In summary, even though the model results (global and varying effects) were very very similar between lme4 and brms models, the majority of the predictions appeared to trend the opposite way, due to the difference between a point estimate and taking the mean of a posterior distribution.
To try to replicate the result from lme4 from the posterior samples of the brms model, I took the extracted posterior samples from the brms model and took the mean of each effect and then added those means (adding point estimates of each effect) using the model formula. I got the same result as from lme4. So, summing the posterior distributions and then taking the mean (as one should) does not equal taking the means of each effect and then summing the means.

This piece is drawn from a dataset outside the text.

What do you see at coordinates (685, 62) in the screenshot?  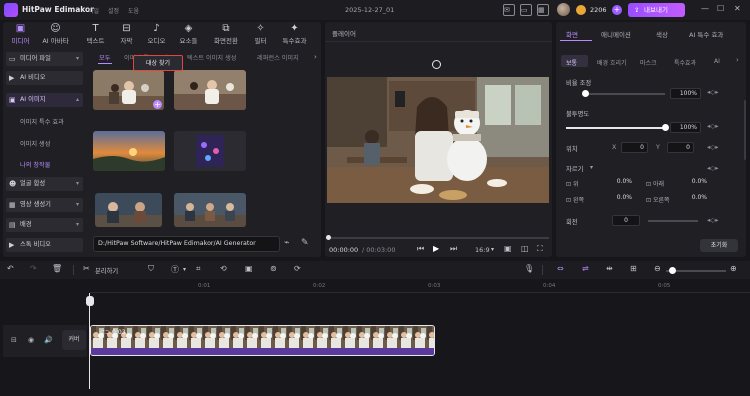 I see `subtab-special-effects: 특수효과` at bounding box center [685, 62]. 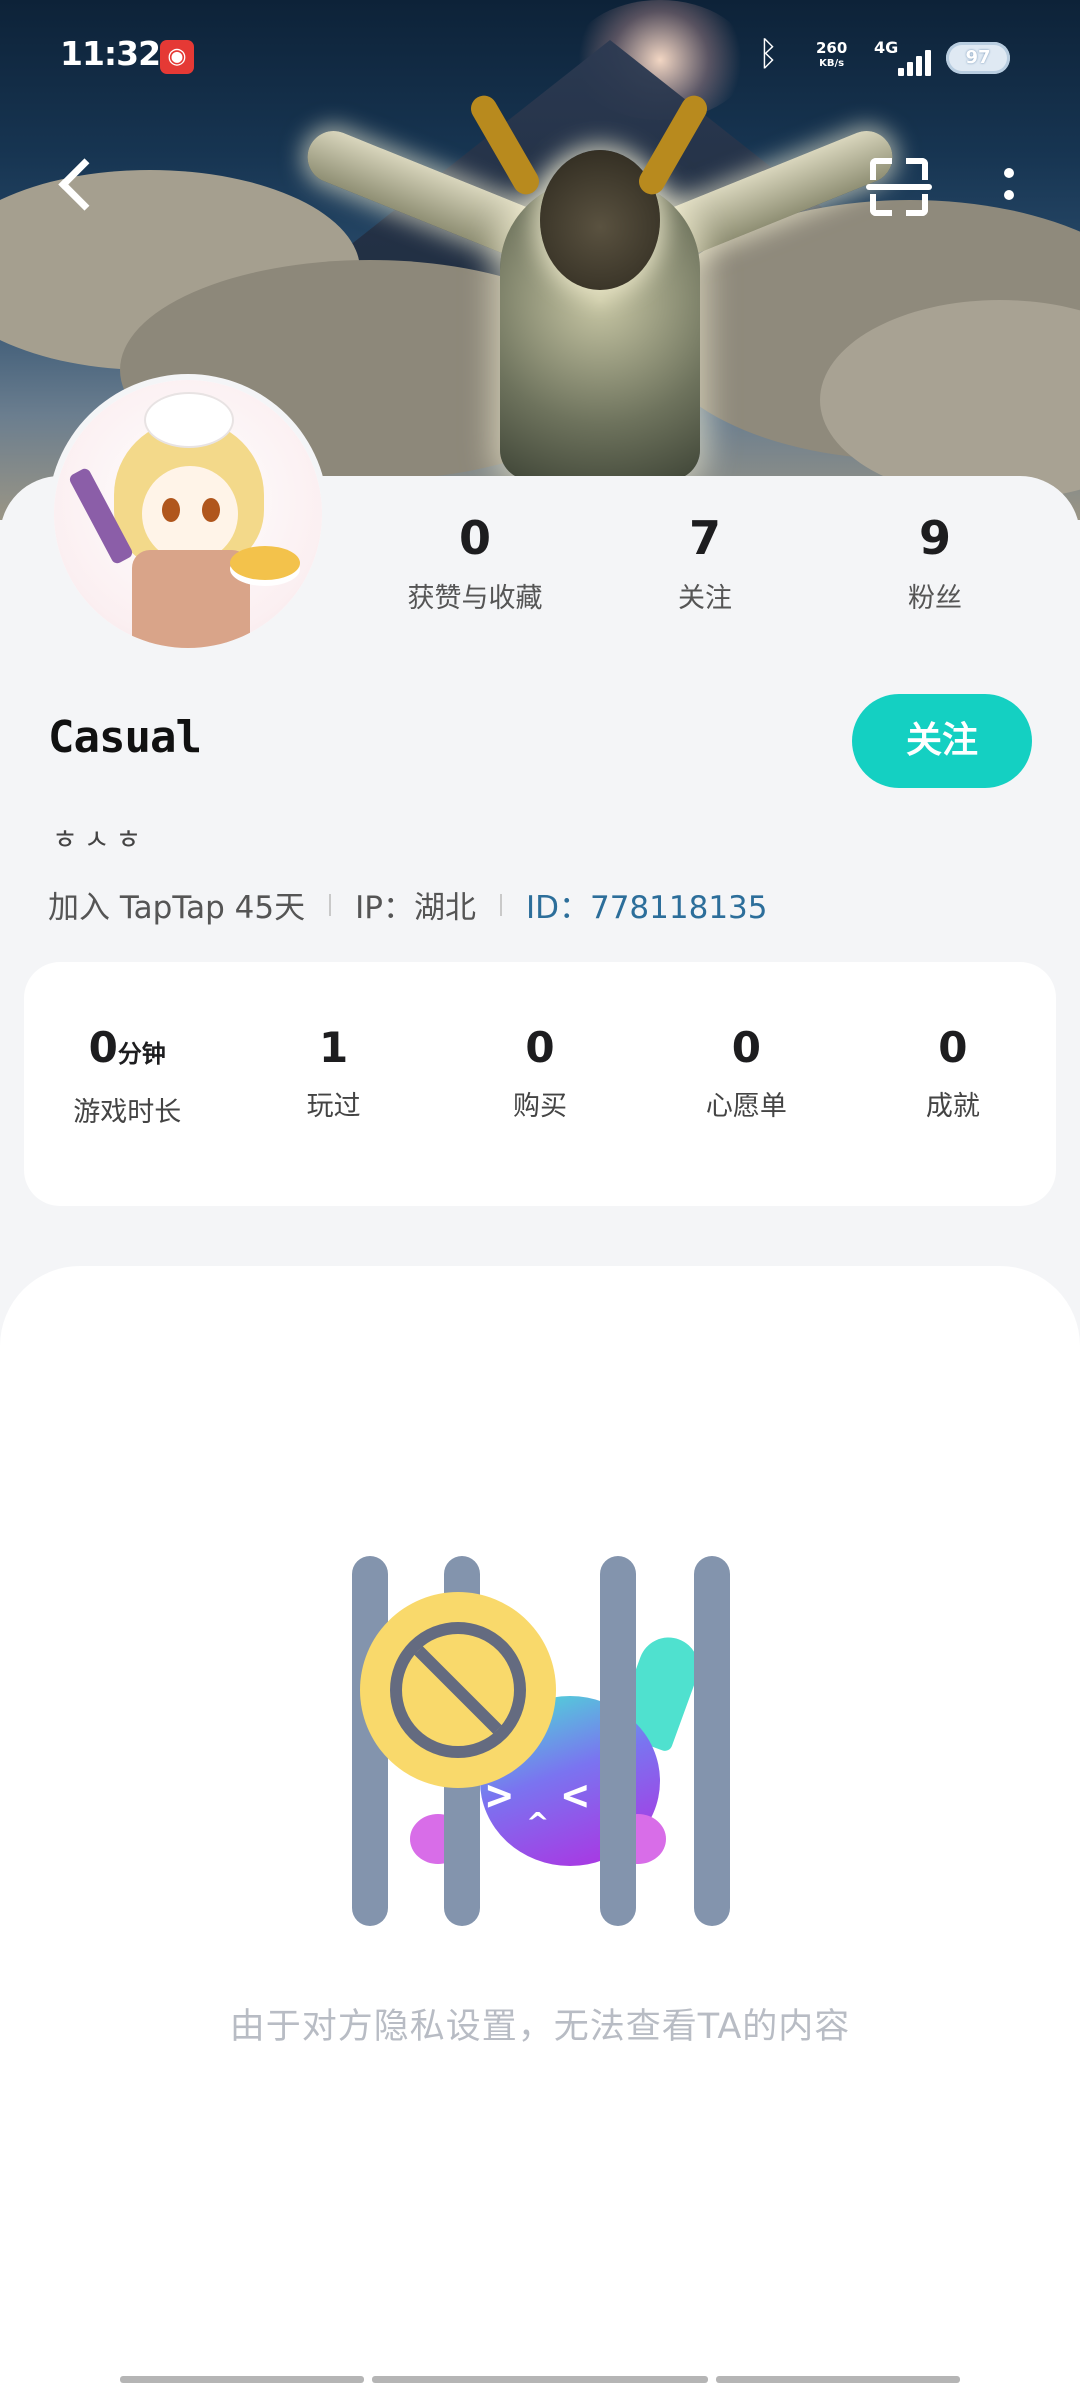 What do you see at coordinates (746, 1106) in the screenshot?
I see `stat-label: 心愿单` at bounding box center [746, 1106].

So, it appears that given the same model results, lme4 and brms don’t necessarily provide the same predictions due to the difference between obtaining point estimates for effects and posterior distributions.

Responding to my original post - I think what I have described above in the difference between lme4 and brms predictions, is also the reason why the output from marginal_effects() and the trend in predictions (when predicting the means) don’t seem to match. As described in a previous comment, around 80% of sites have negative slope. However, then you predict() the mean for sites over time, most of the means go up due to the long right tails in the distributions for the predicted probability at each site. Most of the sites’ medians goes down.